Fujian Jinhua Integrated Circuit Co. and Taiwan’s United Microelectronics Corp. were indicted in California along with three individuals, the Justice Department said Thursday. The U.S. also sued to stop the companies from exporting to America any products that were created using the trade secrets.

“Chinese economic espionage against the United States has been increasing, and it has been increasing rapidly,” Attorney General Jeff Sessions said at a press conference in Washington. “It is time for China to join the community of lawful nations. International trade has been good for China, but the cheating must stop.”

The case was made public as the Justice Department announced a new initiative to respond to Chinese efforts to obtain U.S. technology and trade secrets, whether through hacking or theft by insiders. Sessions said the department’s National Security Division, led by John Demers, along with the FBI and a group of U.S. Attorneys will step up enforcement.

The charges against Jinhua and UMC follow a string of government cases against individuals accused of attempting to steal information on behalf of China. On Tuesday, the U.S. said Chinese intelligence officers worked with hackers and company insiders to acquire commercial aviation technology.

Intellectual property theft is among the Trump administration’s chief complaints against China as it wages a trade war that has rattled global markets and seen the world’s two largest economies slap tariffs on hundreds of billions of dollars of each other’s goods. On Monday, the Commerce Department restricted exports to Jinhua.

China is the largest maker of semiconductors yet isn’t home to even one of the top 10 producers of the crucial electronic components.
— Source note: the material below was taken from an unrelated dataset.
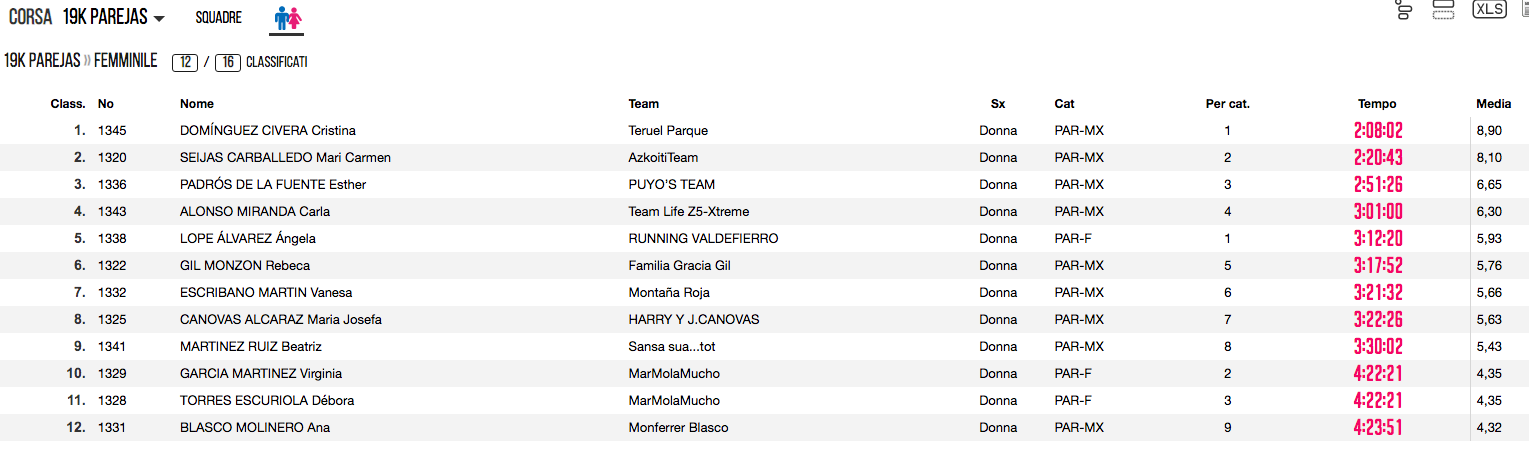1529x466 pixels.
Task: Click the male/female gender filter icon
Action: (288, 18)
The memory chip market at issue in Thursday’s case has been increasingly concentrated in the hands of Micron and its two Korean rivals, Samsung Electronics Co. and SK Hynix Inc., who have enjoyed record profits from the devices that are essential to everything from supercomputers to smartphones.
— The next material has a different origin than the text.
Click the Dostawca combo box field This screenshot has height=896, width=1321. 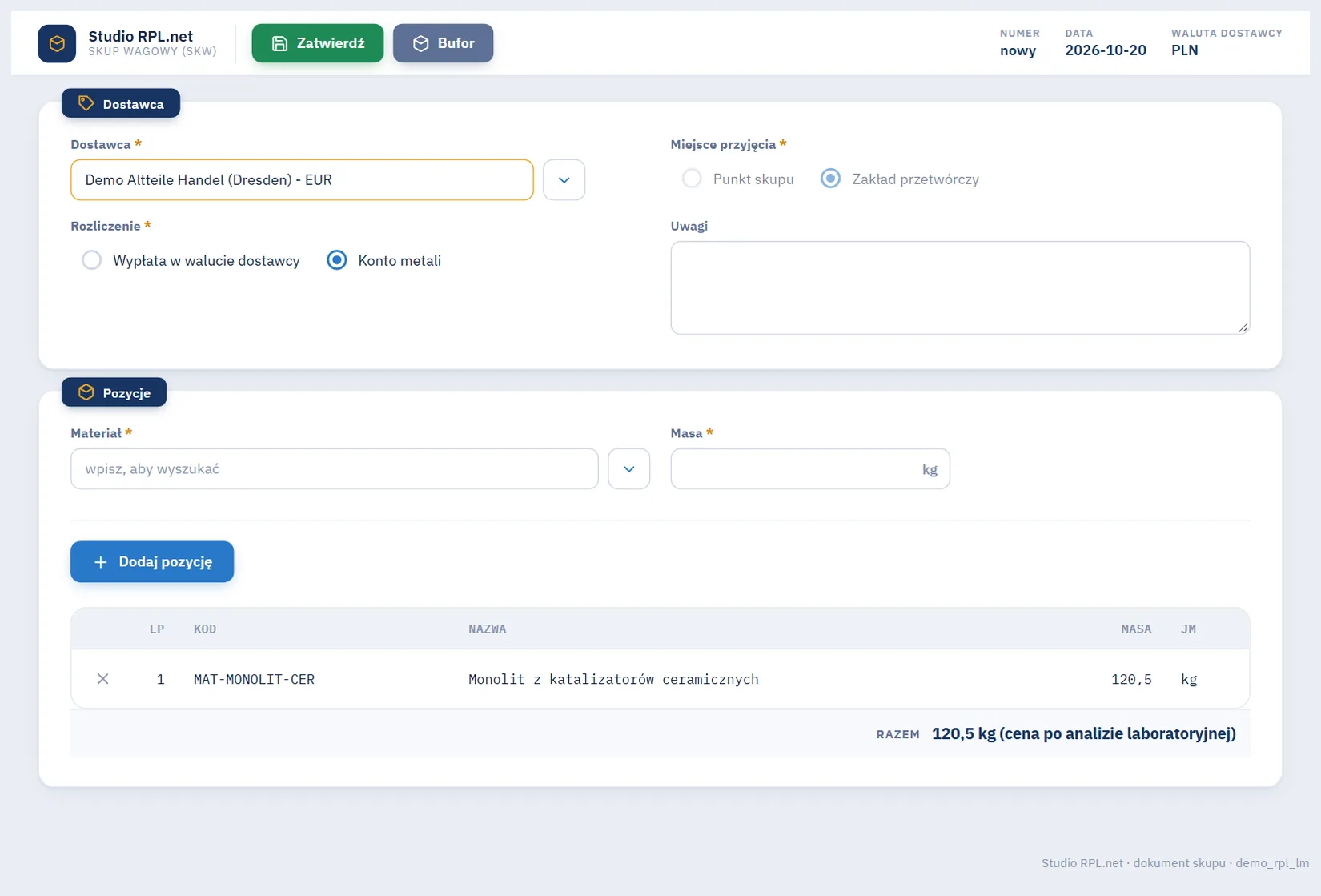point(302,179)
According to the Justice Department, Jinhua is a state-owned enterprise funded by the Chinese government and established to design and manufacture dynamic random-access memory chips, or DRAM. China didn’t possess DRAM technology before the alleged theft, and China had identified the development of the technology as a national economic priority, the U.S. said.

Billions Invested

“Micron has invested billions of dollars over decades to develop its intellectual property,” Joel Poppen, Micron’s general counsel, said in an emailed statement. “The actions announced today reinforce that criminal misappropriation will be appropriately addressed.”

Micron, based in Idaho, is the only U.S.-based company that manufactures DRAM. Prosecutors said Chen Zhengkun, also known as Stephen Chen, the president of a Micron subsidiary in Taiwan, resigned in 2015 and began working at UMC. While there, he arranged an agreement between UMC and Jinhua in which UMC would transfer DRAM technology to Jinhua to mass-produce, and the technology would be jointly shared by the companies.

Chen recruited numerous employees of the Micron subsidiary to work with him at UMC, according to the U.S., including He Jianting, also known as J.T. Ho, and Wang Yungming, also known as Kenny Wang. He and Wang both stole several Micron trade secrets related to the design and manufacture of DRAM, the U.S. said.

“The Chinese government’s complicity in intellectual property theft hurts American manufacturers, workers, and consumers, and undermines the ability of U.S. businesses to operate in China,” Senator Mark Warner of Virginia, the vice chairman of the Senate Select Committee on Intelligence, said in an emailed statement.

Micron last year sued UMC and Jinhua, claiming they stole trade secrets. UMC then took legal action against Micron in January, alleging that the company infringed on patents in China related to memory storage and other products. In July, a Chinese court temporarily banned Micron chip sales in the country.

The criminal case is U.S. v. United Microelectronics Corp., 3:18-cr-00465, U.S. District Court, Northern District of California (San Jose). The civil case is U.S v. United Microelectronics Corp., 5:18-cv-06643, U.S. District Court, Northern District of California (San Jose).